[Dataset entries]
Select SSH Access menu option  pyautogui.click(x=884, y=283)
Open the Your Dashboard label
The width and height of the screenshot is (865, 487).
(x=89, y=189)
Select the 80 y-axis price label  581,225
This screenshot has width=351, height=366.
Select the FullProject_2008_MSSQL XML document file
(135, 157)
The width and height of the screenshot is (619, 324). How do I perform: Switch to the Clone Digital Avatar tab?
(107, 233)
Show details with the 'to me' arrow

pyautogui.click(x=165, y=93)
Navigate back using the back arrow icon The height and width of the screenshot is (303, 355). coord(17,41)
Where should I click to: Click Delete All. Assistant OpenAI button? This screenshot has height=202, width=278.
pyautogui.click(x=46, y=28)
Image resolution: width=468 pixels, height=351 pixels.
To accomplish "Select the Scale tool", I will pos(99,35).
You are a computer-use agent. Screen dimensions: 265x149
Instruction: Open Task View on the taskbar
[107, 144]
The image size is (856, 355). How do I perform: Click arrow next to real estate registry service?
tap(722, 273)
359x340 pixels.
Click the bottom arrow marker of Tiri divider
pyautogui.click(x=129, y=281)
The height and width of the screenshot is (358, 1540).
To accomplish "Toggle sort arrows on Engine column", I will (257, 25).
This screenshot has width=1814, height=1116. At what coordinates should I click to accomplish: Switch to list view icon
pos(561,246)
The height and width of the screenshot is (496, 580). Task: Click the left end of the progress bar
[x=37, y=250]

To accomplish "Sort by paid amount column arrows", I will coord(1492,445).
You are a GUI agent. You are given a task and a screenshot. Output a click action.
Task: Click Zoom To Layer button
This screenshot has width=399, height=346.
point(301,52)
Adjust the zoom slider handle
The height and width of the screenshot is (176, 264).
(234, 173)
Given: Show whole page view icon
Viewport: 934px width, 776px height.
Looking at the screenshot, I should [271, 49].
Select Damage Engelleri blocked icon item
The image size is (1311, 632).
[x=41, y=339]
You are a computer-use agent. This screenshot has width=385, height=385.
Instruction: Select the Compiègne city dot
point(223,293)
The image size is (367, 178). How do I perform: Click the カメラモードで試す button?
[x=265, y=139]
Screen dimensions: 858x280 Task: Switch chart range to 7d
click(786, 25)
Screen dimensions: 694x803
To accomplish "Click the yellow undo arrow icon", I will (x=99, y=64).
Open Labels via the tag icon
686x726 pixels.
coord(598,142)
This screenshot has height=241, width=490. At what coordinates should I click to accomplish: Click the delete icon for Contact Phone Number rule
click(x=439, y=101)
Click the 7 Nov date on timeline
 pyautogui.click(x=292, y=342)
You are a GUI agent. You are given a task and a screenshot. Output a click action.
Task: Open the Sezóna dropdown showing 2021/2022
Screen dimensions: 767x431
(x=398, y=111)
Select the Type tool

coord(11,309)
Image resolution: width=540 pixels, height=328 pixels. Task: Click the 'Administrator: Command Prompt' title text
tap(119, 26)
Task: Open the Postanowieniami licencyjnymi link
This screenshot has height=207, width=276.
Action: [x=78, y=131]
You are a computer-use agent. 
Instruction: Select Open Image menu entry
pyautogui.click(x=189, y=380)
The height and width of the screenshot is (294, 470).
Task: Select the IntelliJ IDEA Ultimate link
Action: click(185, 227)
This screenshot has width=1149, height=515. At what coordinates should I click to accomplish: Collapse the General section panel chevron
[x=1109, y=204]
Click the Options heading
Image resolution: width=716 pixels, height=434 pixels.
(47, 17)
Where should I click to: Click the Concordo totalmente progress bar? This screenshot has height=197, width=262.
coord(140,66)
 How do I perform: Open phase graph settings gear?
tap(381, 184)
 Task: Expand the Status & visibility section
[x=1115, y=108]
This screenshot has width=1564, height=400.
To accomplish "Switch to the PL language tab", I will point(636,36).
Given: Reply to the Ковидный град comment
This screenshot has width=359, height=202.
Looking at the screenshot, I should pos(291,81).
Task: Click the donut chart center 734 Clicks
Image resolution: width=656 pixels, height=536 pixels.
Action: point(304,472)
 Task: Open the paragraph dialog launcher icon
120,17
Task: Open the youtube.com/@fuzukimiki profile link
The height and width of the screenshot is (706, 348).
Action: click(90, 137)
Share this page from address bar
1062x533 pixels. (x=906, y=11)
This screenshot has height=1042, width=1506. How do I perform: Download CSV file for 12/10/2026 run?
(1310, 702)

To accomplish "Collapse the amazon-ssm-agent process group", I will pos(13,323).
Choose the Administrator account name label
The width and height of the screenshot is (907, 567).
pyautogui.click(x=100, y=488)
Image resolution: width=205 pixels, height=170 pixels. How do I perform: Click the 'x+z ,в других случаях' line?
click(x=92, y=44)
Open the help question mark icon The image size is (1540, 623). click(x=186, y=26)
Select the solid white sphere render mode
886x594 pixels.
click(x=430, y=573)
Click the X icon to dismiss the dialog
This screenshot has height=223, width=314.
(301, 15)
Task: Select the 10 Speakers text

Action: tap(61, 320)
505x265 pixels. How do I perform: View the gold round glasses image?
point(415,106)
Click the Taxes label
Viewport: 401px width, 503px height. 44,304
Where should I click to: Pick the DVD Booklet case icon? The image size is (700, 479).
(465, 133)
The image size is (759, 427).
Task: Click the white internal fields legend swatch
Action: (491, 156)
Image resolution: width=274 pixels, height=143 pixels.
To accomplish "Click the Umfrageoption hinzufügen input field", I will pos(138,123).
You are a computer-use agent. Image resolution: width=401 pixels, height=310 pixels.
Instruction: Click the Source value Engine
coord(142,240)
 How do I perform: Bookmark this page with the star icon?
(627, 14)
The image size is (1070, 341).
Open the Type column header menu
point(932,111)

_Task brief_:
Every record, restated word for word, should make up your reply.

_Answer section_:
Select SSH Access menu option  pyautogui.click(x=884, y=283)
Open the Your Dashboard label
The width and height of the screenshot is (865, 487).
(x=89, y=189)
Select the 80 y-axis price label  581,225
This screenshot has width=351, height=366.
Select the FullProject_2008_MSSQL XML document file
(135, 157)
The width and height of the screenshot is (619, 324). How do I perform: Switch to the Clone Digital Avatar tab?
(107, 233)
Show details with the 'to me' arrow

pyautogui.click(x=165, y=93)
Navigate back using the back arrow icon The height and width of the screenshot is (303, 355). coord(17,41)
Where should I click to: Click Delete All. Assistant OpenAI button? This screenshot has height=202, width=278.
pyautogui.click(x=46, y=28)
Image resolution: width=468 pixels, height=351 pixels.
To accomplish "Select the Scale tool", I will pos(99,35).
You are a computer-use agent. Screen dimensions: 265x149
Instruction: Open Task View on the taskbar
[107, 144]
The image size is (856, 355). How do I perform: Click arrow next to real estate registry service?
tap(722, 273)
359x340 pixels.
Click the bottom arrow marker of Tiri divider
pyautogui.click(x=129, y=281)
The height and width of the screenshot is (358, 1540).
To accomplish "Toggle sort arrows on Engine column", I will (257, 25).
This screenshot has width=1814, height=1116. At what coordinates should I click to accomplish: Switch to list view icon
pos(561,246)
The height and width of the screenshot is (496, 580). Task: Click the left end of the progress bar
[x=37, y=250]

To accomplish "Sort by paid amount column arrows", I will coord(1492,445).
You are a GUI agent. You are given a task and a screenshot. Output a click action.
Task: Click Zoom To Layer button
This screenshot has width=399, height=346.
point(301,52)
Adjust the zoom slider handle
The height and width of the screenshot is (176, 264).
(234, 173)
Given: Show whole page view icon
Viewport: 934px width, 776px height.
Looking at the screenshot, I should [271, 49].
Select Damage Engelleri blocked icon item
The image size is (1311, 632).
[x=41, y=339]
You are a computer-use agent. This screenshot has width=385, height=385.
Instruction: Select the Compiègne city dot
point(223,293)
The image size is (367, 178). How do I perform: Click the カメラモードで試す button?
[x=265, y=139]
Screen dimensions: 858x280 Task: Switch chart range to 7d
click(786, 25)
Screen dimensions: 694x803
To accomplish "Click the yellow undo arrow icon", I will (x=99, y=64).
Open Labels via the tag icon
686x726 pixels.
coord(598,142)
This screenshot has height=241, width=490. At what coordinates should I click to accomplish: Click the delete icon for Contact Phone Number rule
click(x=439, y=101)
Click the 7 Nov date on timeline
 pyautogui.click(x=292, y=342)
You are a GUI agent. You are given a task and a screenshot. Output a click action.
Task: Open the Sezóna dropdown showing 2021/2022
Screen dimensions: 767x431
(x=398, y=111)
Select the Type tool

coord(11,309)
Image resolution: width=540 pixels, height=328 pixels. Task: Click the 'Administrator: Command Prompt' title text
tap(119, 26)
Task: Open the Postanowieniami licencyjnymi link
This screenshot has height=207, width=276.
Action: [x=78, y=131]
You are a computer-use agent. 
Instruction: Select Open Image menu entry
pyautogui.click(x=189, y=380)
The height and width of the screenshot is (294, 470).
Task: Select the IntelliJ IDEA Ultimate link
Action: click(185, 227)
This screenshot has width=1149, height=515. At what coordinates should I click to accomplish: Collapse the General section panel chevron
[x=1109, y=204]
Click the Options heading
Image resolution: width=716 pixels, height=434 pixels.
(47, 17)
Where should I click to: Click the Concordo totalmente progress bar? This screenshot has height=197, width=262.
coord(140,66)
 How do I perform: Open phase graph settings gear?
tap(381, 184)
 Task: Expand the Status & visibility section
[x=1115, y=108]
This screenshot has width=1564, height=400.
To accomplish "Switch to the PL language tab", I will point(636,36).
Given: Reply to the Ковидный град comment
This screenshot has width=359, height=202.
Looking at the screenshot, I should pos(291,81).
Task: Click the donut chart center 734 Clicks
Image resolution: width=656 pixels, height=536 pixels.
Action: point(304,472)
 Task: Open the paragraph dialog launcher icon
120,17
Task: Open the youtube.com/@fuzukimiki profile link
The height and width of the screenshot is (706, 348).
Action: click(90, 137)
Share this page from address bar
1062x533 pixels. (x=906, y=11)
This screenshot has height=1042, width=1506. How do I perform: Download CSV file for 12/10/2026 run?
(1310, 702)

To accomplish "Collapse the amazon-ssm-agent process group", I will pos(13,323).
Choose the Administrator account name label
The width and height of the screenshot is (907, 567).
pyautogui.click(x=100, y=488)
Image resolution: width=205 pixels, height=170 pixels. How do I perform: Click the 'x+z ,в других случаях' line?
click(x=92, y=44)
Open the help question mark icon The image size is (1540, 623). click(x=186, y=26)
Select the solid white sphere render mode
886x594 pixels.
click(x=430, y=573)
Click the X icon to dismiss the dialog
This screenshot has height=223, width=314.
(301, 15)
Task: Select the 10 Speakers text

Action: tap(61, 320)
505x265 pixels. How do I perform: View the gold round glasses image?
point(415,106)
Click the Taxes label
Viewport: 401px width, 503px height. 44,304
Where should I click to: Pick the DVD Booklet case icon? The image size is (700, 479).
(465, 133)
The image size is (759, 427).
Task: Click the white internal fields legend swatch
Action: (491, 156)
Image resolution: width=274 pixels, height=143 pixels.
To accomplish "Click the Umfrageoption hinzufügen input field", I will pos(138,123).
You are a computer-use agent. Image resolution: width=401 pixels, height=310 pixels.
Instruction: Click the Source value Engine
coord(142,240)
 How do I perform: Bookmark this page with the star icon?
(627, 14)
The image size is (1070, 341).
Open the Type column header menu
point(932,111)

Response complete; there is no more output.